提示された抜粋 -
”オールド・シネマ・パラダイス”、、時々新作も

長年”映画と愛猫とオーストラリア”だったが札幌へ軟着陸し愛猫も亡くしこの新タイトルで心機一転だ。

翻訳の妙 by Sankei

これは昨日13日に産経新聞に掲載された記事だ、、コピペも出来ないしそれは著作権の侵害になるのでせっせと要点を書き出すと、、;

日本で外国産の映画を字幕付きで公開するようになったのは昭和6年(1931年)公開の映画”モロッコ”からだったらしい。主演はマレーネ・ディートリッヒ、現在では殆どの洋画が字幕で公開されると言う事で(これはちょっと疑問符、でも近年は確実に公開される数は吹き替えに取って代わられそうな、)字幕翻訳家の戸田先生曰く、日本国内では”正確さやタイミングなど全てが世界一の字幕技術を誇っている”そうだ。

抽出データ -
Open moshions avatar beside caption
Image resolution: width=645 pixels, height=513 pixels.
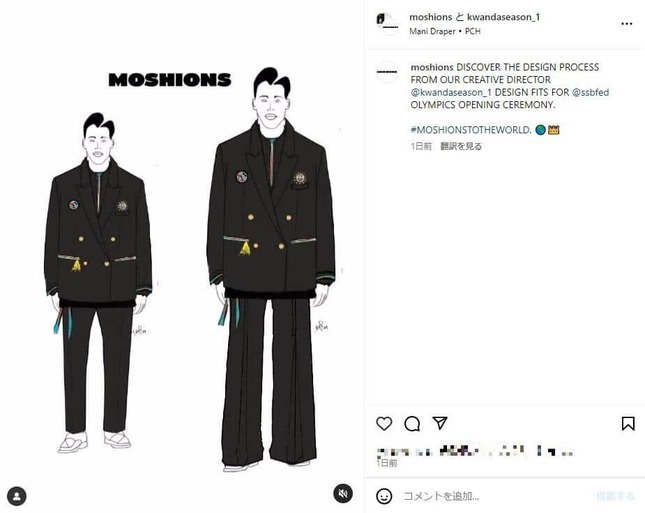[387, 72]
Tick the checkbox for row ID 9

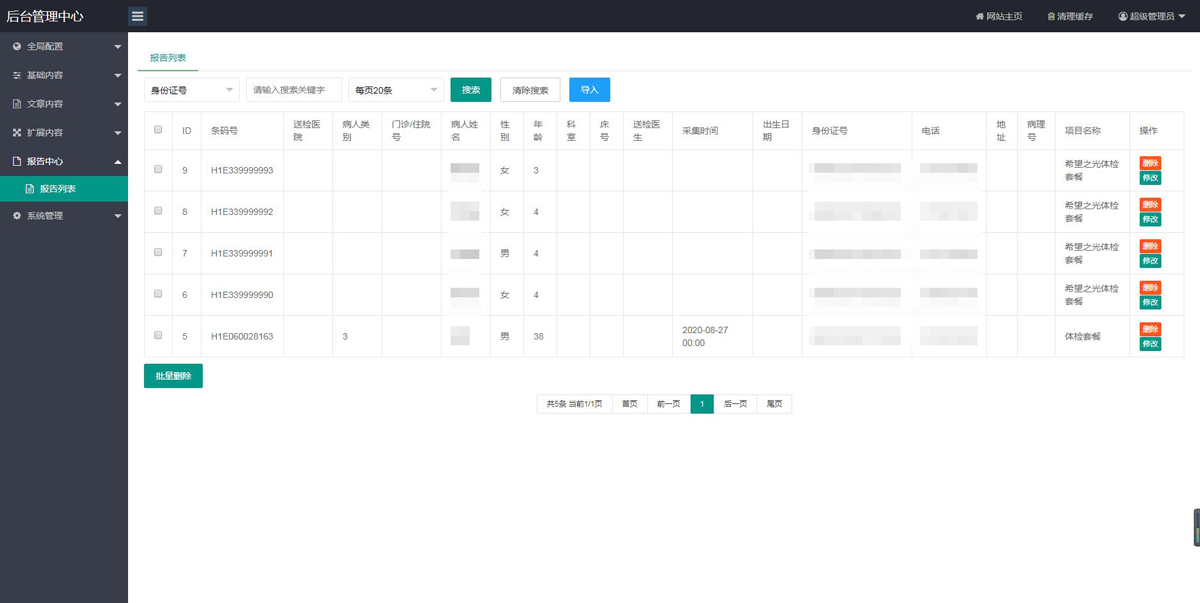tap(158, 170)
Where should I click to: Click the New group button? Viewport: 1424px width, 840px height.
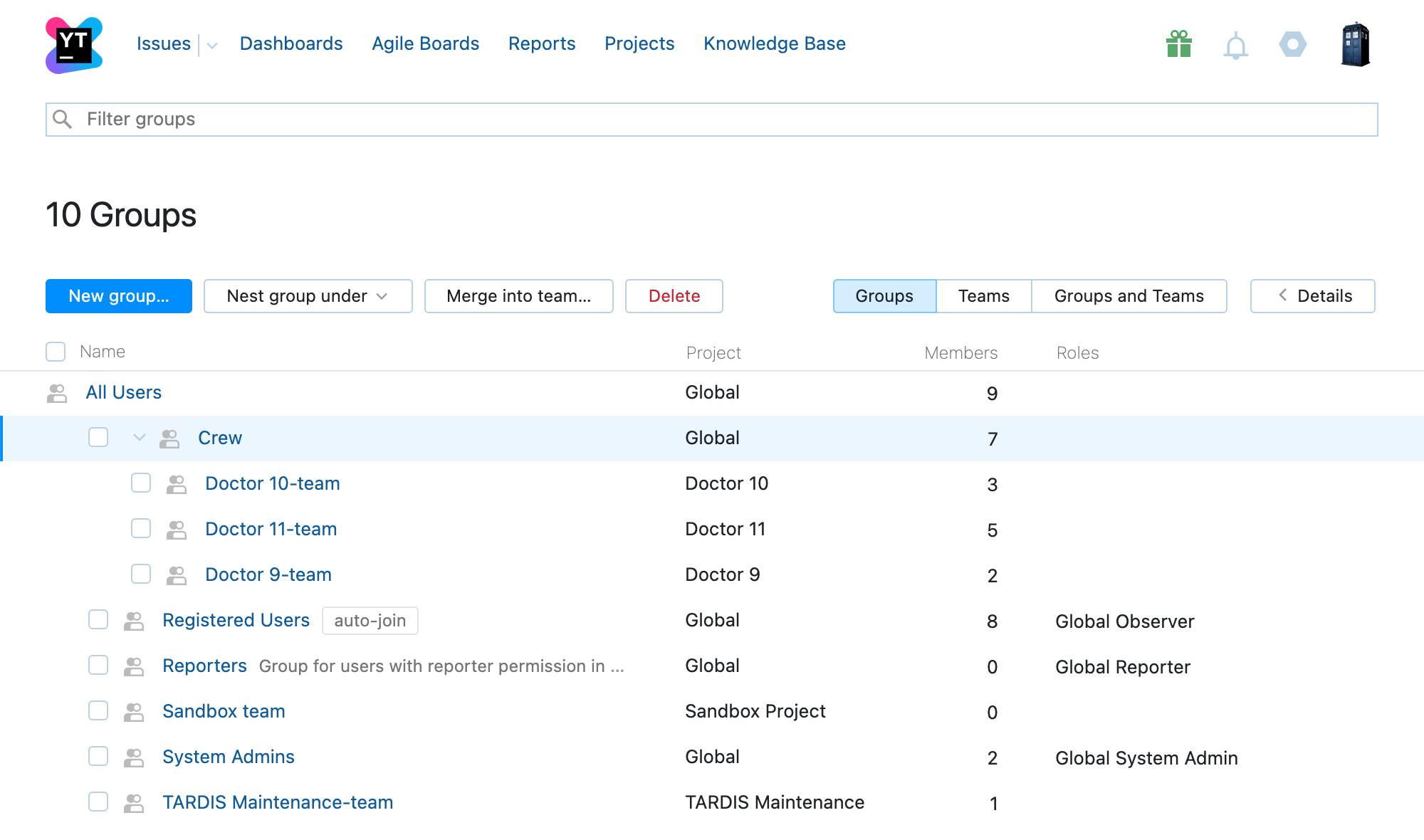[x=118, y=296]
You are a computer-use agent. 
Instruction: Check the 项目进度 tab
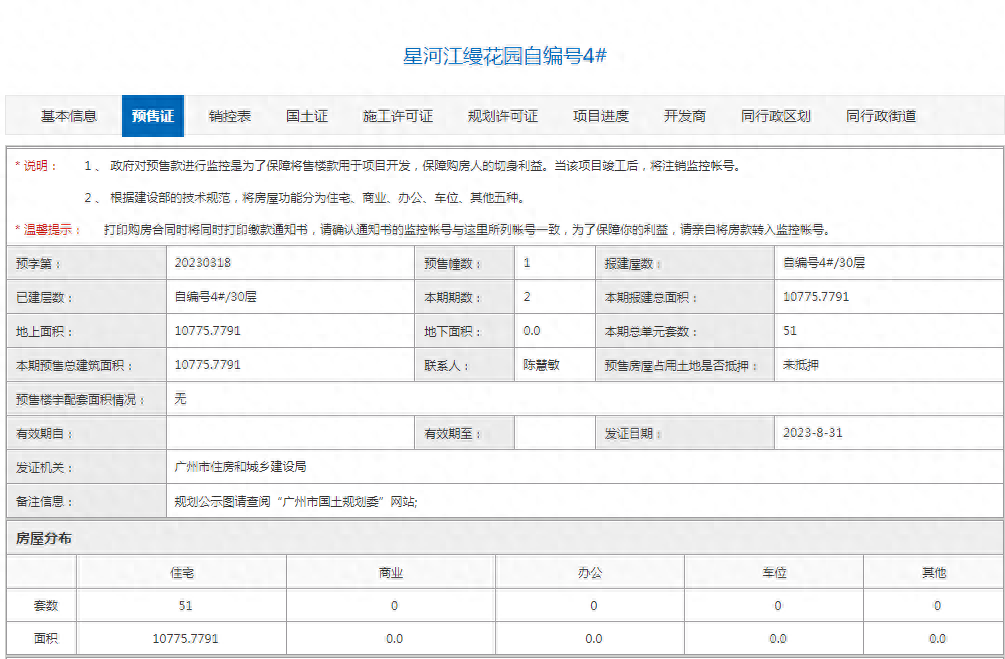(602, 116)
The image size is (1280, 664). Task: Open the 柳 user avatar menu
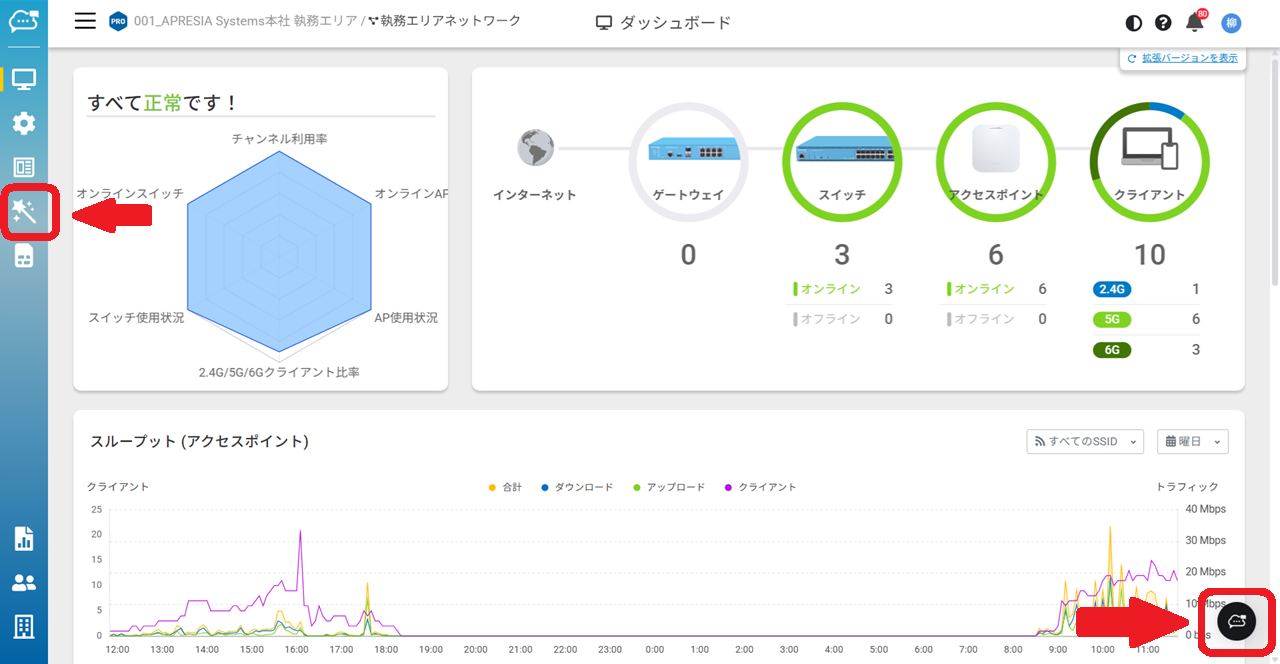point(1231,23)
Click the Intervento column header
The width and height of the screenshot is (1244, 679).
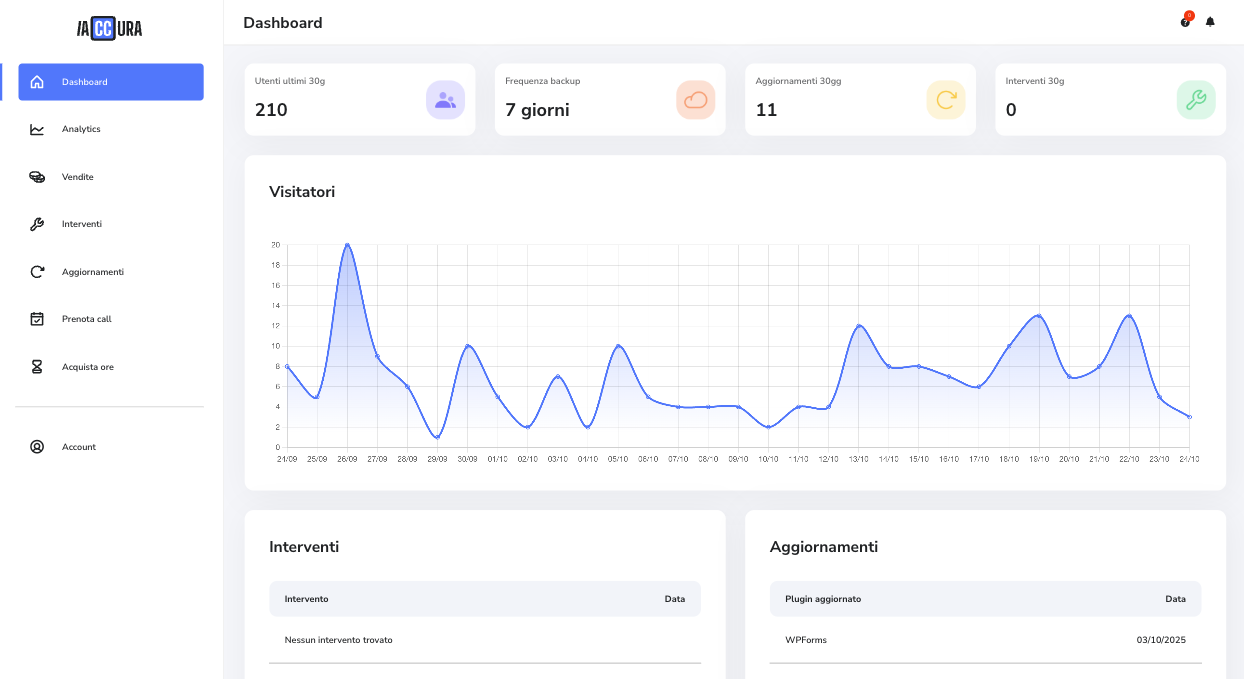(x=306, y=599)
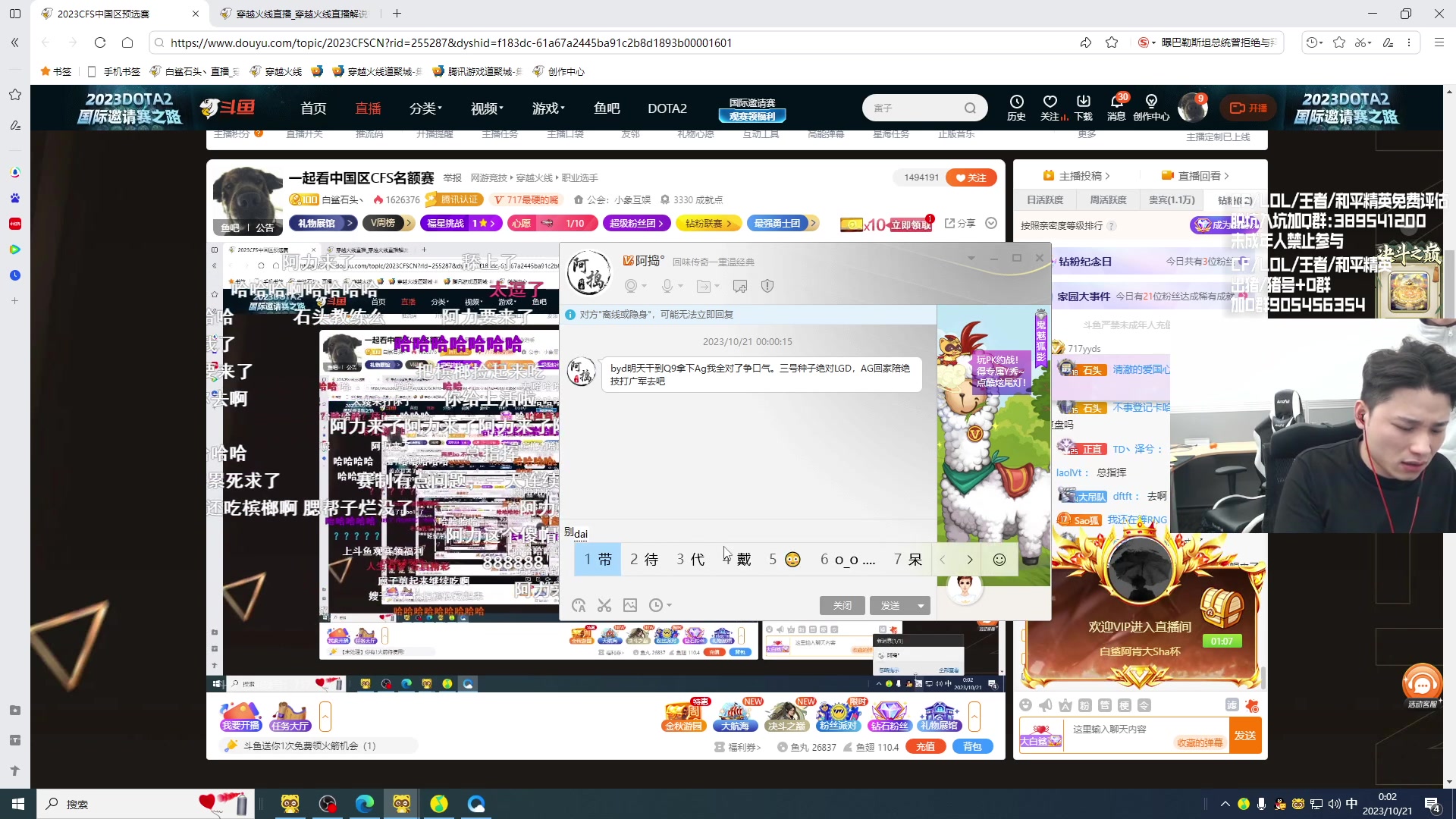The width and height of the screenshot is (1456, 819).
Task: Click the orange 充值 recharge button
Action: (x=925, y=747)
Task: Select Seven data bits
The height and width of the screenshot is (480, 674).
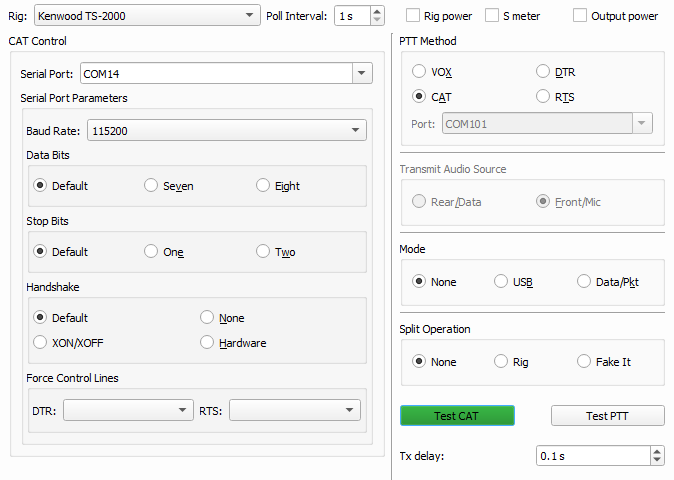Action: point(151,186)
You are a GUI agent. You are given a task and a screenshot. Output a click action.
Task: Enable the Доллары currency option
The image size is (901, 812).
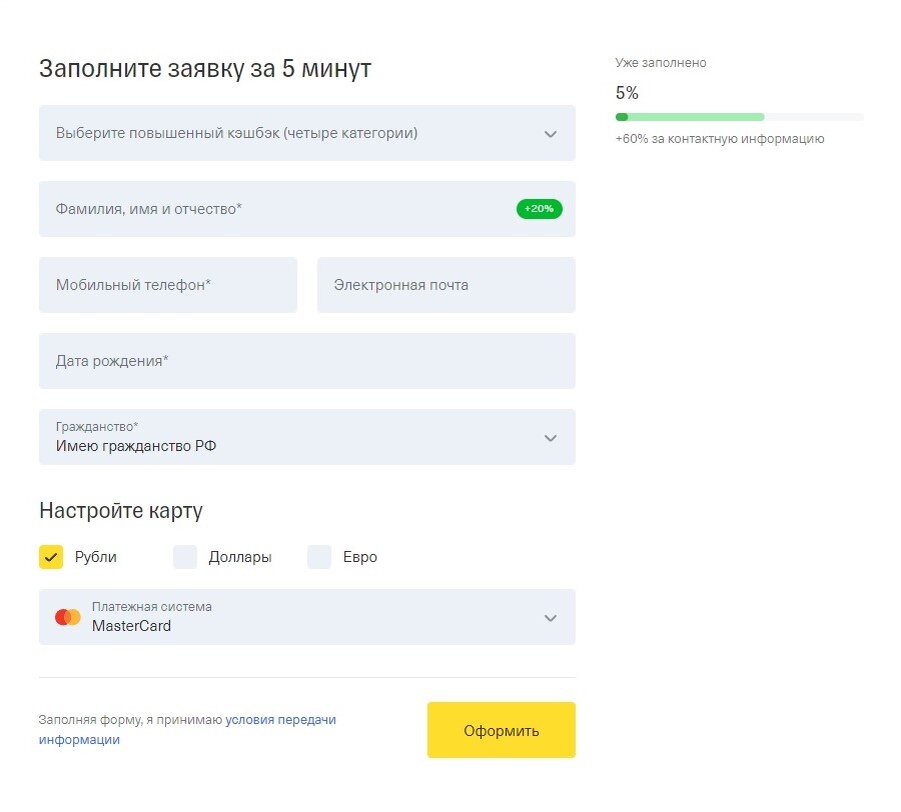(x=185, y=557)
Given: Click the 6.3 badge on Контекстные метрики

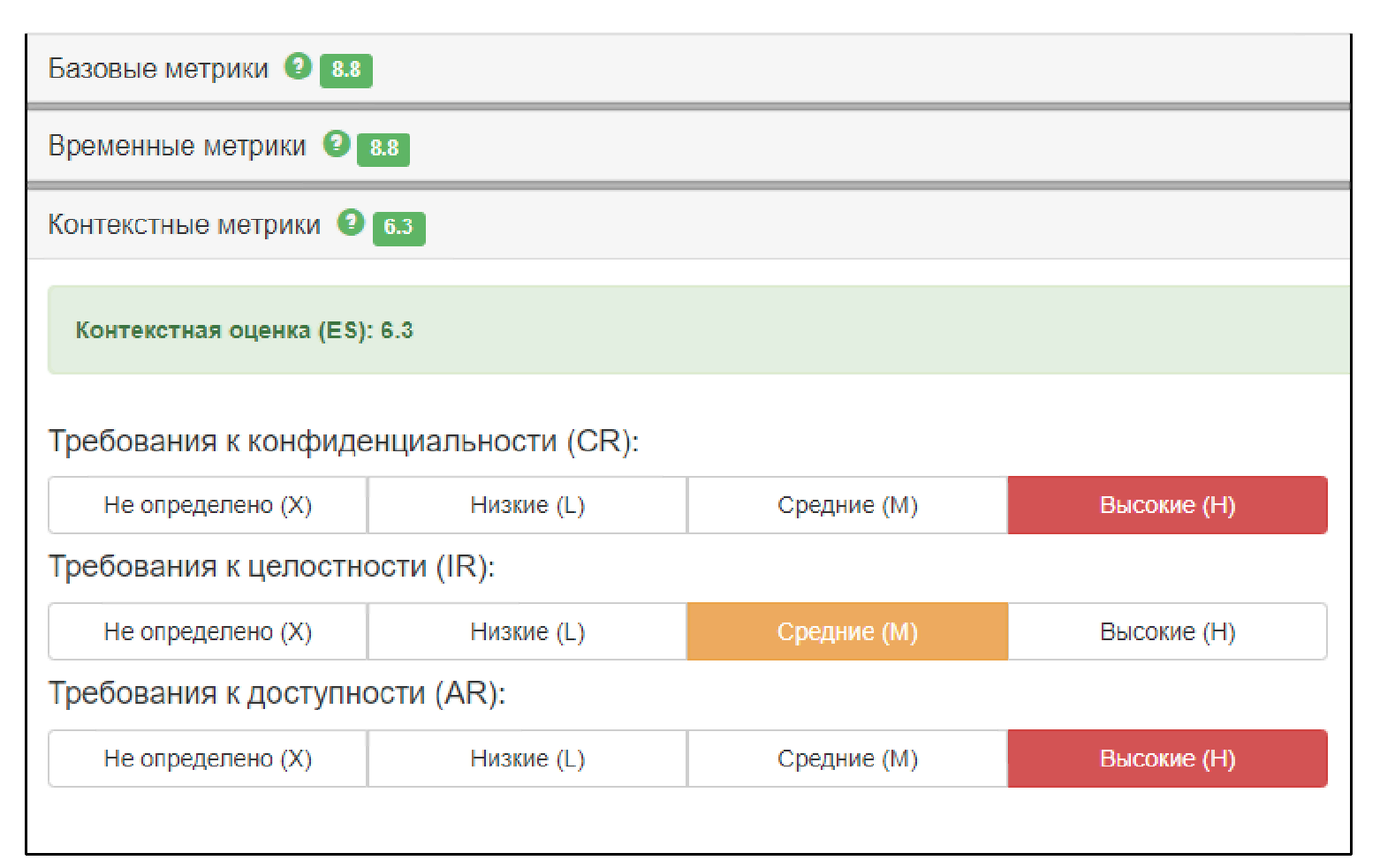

設定課題 A - 次の(i)〜(iii)が上の抜粋の内容と一致するかを、それぞれ「はい」か「いいえ」で答えてください。判断の根拠となる抜粋中の語句も正確に引用すること。(i) 日本で外国映画が字幕付きで公開されるようになったのは、昭和6年公開の「モロッコ」からだったらしい。(ii) 筆者は産経新聞の記事をそのままコピーして載せている。(iii) 「モロッコ」の主演はマレーネ・ディートリッヒである。
設定課題 B - 上の抜粋によれば、戸田先生は日本国内の字幕技術がどのような点で世界一だと述べていますか。

演習の解答 A -
(i) はい。「日本で外国産の映画を字幕付きで公開するようになったのは昭和6年(1931年)公開の映画”モロッコ”からだったらしい」
(ii) いいえ。「コピペも出来ないしそれは著作権の侵害になるのでせっせと要点を書き出すと」
(iii) はい。「主演はマレーネ・ディートリッヒ」

演習の解答 B - 正確さやタイミングなど、全ての点で世界一だと述べています。